Aired July 18, 2022 - 07:30   ET




JOHN BERMAN, CNN ANCHOR: According to the CDC, there are now more than 1,800 monkeypox cases in the United States. A former FDA commissioner is now saying it might be too late to contain the spread of the virus.


DR. SCOTT GOTTLIEB, FORMER FDA COMMISSIONER: I think the window for getting control of this and containing it probably has closed, and if it hasn't closed it's certainly starting to close. Eleven thousand cases across the world right now -- 1,800 cases, as you said, in the U.S. We're probably detecting just a fraction of the actual cases because we have a very -- we had, for a long time, a very narrow case definition on who got tested.


BERMAN: Joining us now, Dr. Anu Hazra. He's the assistant professor in the section of infectious diseases and global health at the University of Chicago, and director of STI Services at Chicago Center of HIV Elimination. Doctor Hazra, thank you so much for being with us.

Scott Gottlieb says the window has closed or is about to close to contain monkeypox. What do you think of that assessment?
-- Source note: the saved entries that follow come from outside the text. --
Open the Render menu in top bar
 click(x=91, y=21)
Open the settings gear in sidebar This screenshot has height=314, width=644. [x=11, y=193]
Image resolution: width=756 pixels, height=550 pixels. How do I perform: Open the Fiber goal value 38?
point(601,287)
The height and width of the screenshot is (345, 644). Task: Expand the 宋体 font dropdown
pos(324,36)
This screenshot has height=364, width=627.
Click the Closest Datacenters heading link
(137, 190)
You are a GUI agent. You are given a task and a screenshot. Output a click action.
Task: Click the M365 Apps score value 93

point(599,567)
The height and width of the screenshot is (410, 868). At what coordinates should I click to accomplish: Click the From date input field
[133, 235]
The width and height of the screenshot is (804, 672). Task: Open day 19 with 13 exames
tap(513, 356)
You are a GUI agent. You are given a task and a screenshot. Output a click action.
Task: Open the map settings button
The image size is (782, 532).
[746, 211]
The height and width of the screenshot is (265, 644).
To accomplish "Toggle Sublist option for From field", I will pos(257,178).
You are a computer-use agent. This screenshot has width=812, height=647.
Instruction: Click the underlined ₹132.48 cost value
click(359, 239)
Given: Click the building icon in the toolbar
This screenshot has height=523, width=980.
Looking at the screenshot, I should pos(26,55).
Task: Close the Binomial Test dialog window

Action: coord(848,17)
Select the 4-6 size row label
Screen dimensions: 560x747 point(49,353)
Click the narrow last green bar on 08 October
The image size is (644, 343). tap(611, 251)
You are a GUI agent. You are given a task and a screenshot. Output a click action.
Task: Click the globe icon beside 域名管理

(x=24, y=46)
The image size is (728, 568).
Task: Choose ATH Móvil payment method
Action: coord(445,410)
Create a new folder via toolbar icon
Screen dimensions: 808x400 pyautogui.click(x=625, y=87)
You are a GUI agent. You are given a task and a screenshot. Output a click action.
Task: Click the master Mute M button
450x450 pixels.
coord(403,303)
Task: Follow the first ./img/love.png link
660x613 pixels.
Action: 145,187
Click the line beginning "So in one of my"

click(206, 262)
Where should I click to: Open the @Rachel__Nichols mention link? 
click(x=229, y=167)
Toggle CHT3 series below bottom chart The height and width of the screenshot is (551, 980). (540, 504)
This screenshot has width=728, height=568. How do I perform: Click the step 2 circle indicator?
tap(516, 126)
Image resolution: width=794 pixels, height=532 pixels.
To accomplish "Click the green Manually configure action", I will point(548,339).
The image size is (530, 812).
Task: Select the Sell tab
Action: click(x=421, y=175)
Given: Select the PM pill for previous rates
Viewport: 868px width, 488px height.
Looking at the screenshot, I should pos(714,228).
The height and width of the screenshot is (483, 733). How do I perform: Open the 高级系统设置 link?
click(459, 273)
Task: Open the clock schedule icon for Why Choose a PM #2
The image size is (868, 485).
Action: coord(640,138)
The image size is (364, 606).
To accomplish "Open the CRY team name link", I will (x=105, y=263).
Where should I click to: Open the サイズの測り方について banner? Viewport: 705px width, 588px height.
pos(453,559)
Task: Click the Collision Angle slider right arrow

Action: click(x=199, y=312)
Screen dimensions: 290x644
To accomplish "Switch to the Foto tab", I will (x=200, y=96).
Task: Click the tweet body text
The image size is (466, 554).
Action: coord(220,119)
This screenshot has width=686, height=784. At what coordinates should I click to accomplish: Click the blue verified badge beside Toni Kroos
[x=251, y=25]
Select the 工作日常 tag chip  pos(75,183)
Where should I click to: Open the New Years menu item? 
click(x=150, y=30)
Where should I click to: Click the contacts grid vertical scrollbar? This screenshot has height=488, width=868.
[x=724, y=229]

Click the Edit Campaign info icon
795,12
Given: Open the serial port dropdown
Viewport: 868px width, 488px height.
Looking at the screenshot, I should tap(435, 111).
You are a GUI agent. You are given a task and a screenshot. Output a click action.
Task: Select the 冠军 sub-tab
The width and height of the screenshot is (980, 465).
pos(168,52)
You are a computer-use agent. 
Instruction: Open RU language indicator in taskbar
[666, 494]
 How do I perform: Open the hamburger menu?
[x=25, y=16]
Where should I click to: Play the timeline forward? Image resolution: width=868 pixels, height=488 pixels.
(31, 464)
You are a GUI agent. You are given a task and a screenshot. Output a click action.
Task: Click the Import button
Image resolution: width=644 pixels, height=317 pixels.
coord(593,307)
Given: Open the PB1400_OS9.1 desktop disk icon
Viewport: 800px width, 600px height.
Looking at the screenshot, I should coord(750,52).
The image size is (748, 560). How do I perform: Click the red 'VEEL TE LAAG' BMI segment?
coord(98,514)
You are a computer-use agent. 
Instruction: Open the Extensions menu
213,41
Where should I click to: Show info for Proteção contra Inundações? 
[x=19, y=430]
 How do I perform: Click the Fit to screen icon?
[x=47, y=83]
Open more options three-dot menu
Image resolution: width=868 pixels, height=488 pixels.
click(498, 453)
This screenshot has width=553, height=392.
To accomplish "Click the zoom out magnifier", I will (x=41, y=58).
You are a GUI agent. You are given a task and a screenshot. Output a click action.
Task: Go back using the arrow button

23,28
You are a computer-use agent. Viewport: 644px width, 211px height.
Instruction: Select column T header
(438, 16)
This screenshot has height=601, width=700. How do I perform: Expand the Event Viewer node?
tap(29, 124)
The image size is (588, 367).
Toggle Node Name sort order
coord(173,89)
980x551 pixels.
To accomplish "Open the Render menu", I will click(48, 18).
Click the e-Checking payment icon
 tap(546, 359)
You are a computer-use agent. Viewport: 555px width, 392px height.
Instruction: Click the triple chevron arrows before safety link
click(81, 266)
DR. ANU HAZRA, ASSISTANT PROFESSOR OF MEDICINE, UNIVERSITY OF CHICAGO, DIRECTOR OF STI SERVICES AT CHICAGO CENTER OF HIV ELIMINATION (via Webex by Cisco): I mean, I think the window is certainly closing, currently. We -- again, like you mentioned, we have over 10,000 cases globally and have been really limited by stagnated testing. But I think it's a bit premature to say that it's completely closed.

And there is a global perspective to consider as well. No country has been able to successfully contain monkeypox, really, at this time.

BERMAN: There is a difference. People see monkeypox containment, lack of containment, and, of course, fresh in their mind is coronavirus and COVID. There is a difference in terms of the spread and the timing of how quickly you have to contain this.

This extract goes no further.